使用改良式蜂群演算法應用於多移動機器人之即時路徑規劃

On-line Path Planning Strategy Design of Multi-robot System Using Modified Artificial Bee Colony Algorithm

指導教授 : 李慶鴻

摘要


本論文基於蜂群演算法 (artificial bee colony algorithm, ABC algorithm) 提出改良式蜂群演算法 (Modified artificial bee colony algorithm, MABC algorithm) 解決最佳化問題,並透過適當選取目標函數應用於多移動機器人之即時路徑規劃與運動控制。蜂群演算法為基於蜜蜂覓食行為提出之仿生搜索法,其包括工蜂、觀察蜂、偵查蜂之行為模式。本文提出之改良式蜂群演算法能改善傳統蜂群演算法之性能,其中包含了選取精英個體以維持好的演化、解的分享提供當搜索的方向、即時更新策略立即更新最佳個體資訊、協同機制產生額外的個體、族群管理動態調整族群大小。
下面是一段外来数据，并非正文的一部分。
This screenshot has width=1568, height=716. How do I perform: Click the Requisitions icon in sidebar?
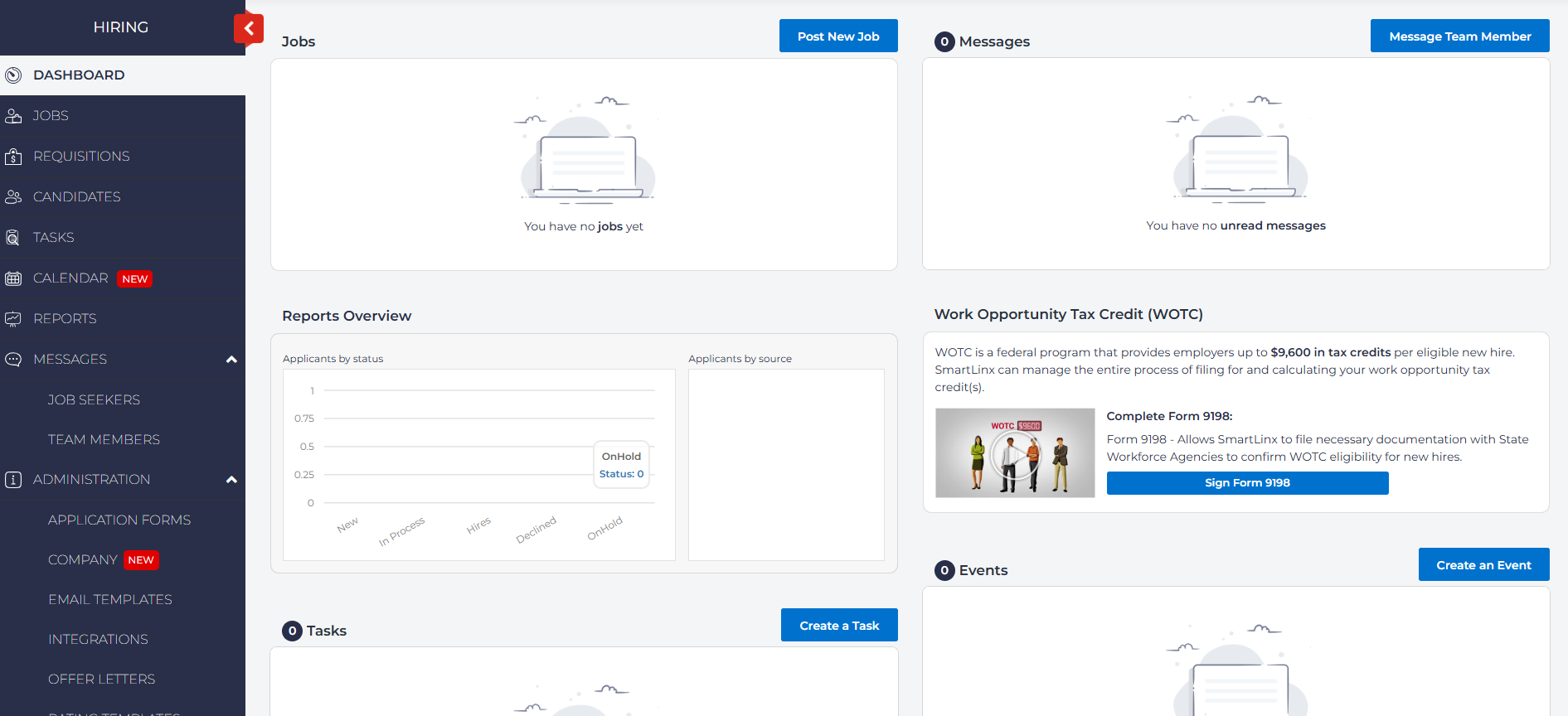13,157
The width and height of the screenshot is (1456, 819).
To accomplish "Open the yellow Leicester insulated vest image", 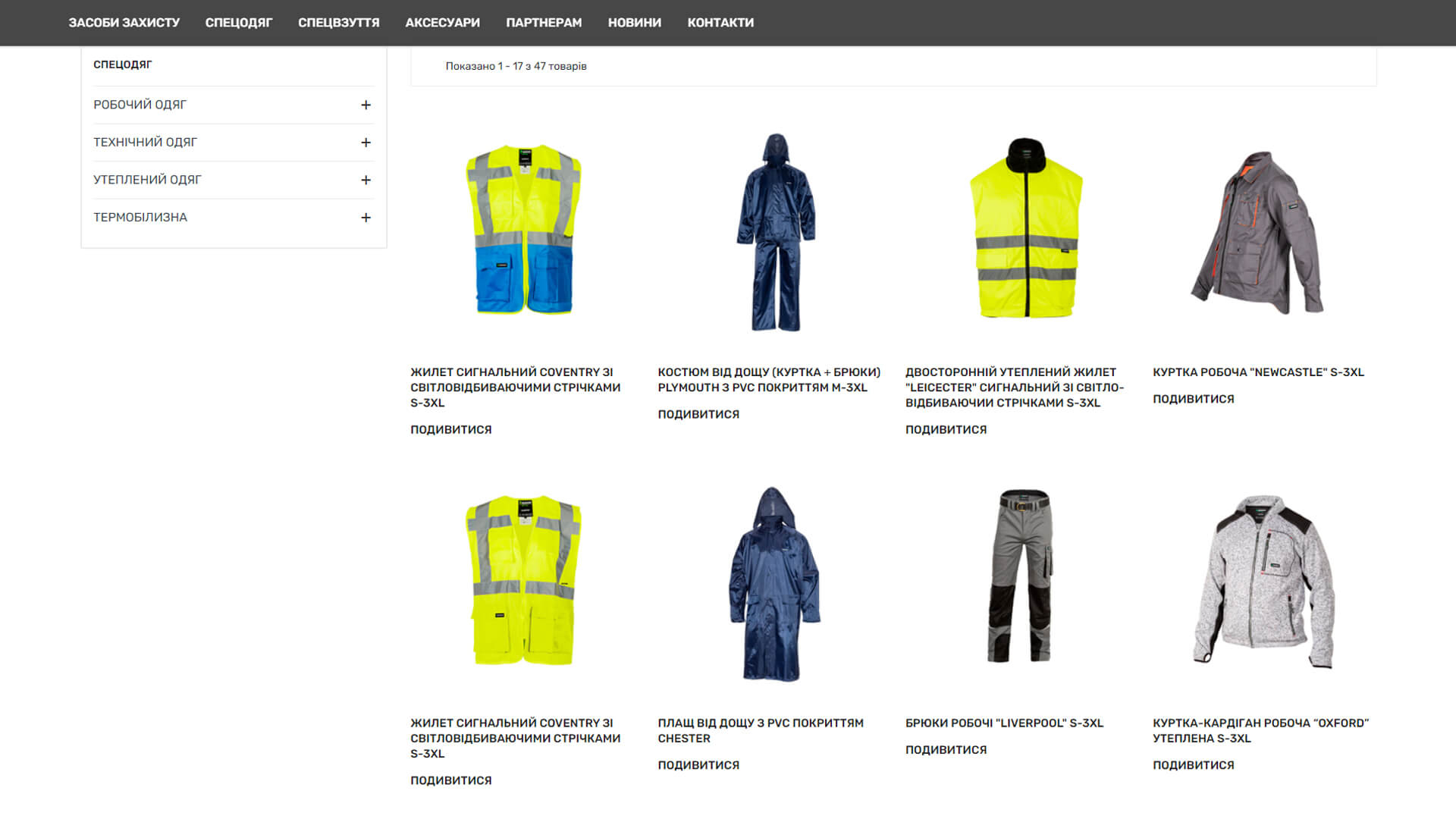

我們將之應用在多移動機器人之路徑規劃問題上,首先為即時路徑規劃,根據與目標之距離、障礙物避障、避免機器人彼此碰撞,選取目標函數之方式規劃下一步之路徑; 路徑選擇後為機器人移動控制,利用PID類神經網路產生適當的控制力使機器人移動到理想位置目標附近,模擬結果與分析可說明提出之改良式蜂群演算法之性能與優勢。

並列摘要


Based on the artificial bee colony (ABC) algorithm, we propose the modified artificial bee colony (MABC) algorithm for solving optimization problem and apply it to the on-line path planning of multi-robots system by choosing proper objective function. The ABC motivated by the foraging behavior of bee colony .The colony consists of three kinds of bees, employed bees, onlooker bees, and scout bees. The MABC algorithm enhances the performance of ABC algorithm by using elite individuals for perserving good evolution, the solution sharing provides a proper direction for searching, the instant update strategy provides the newest inforamtion of solution, the cooperative strategy generates extra individuals for searching the solution. Finally, the population manager is proposed to adjust the population size. We use the MABC algorithm for solving on-line path planning of multi-robot system. At first, the on-line path planning based on objective values for Goal, obstacles avoidance, and robots avoidance. And then, the motion control to the planned neighborhood target is done by the PID-type neural network (PIDNN) controller. Simulation results are introduced to show the effectiveness and performance of the proposed approach.

參考文獻


[56] 張富凱,結合類電磁與倒傳遞演算法設計遞迴式模糊類神經系統,元智大學電機工程學系碩士論文,????。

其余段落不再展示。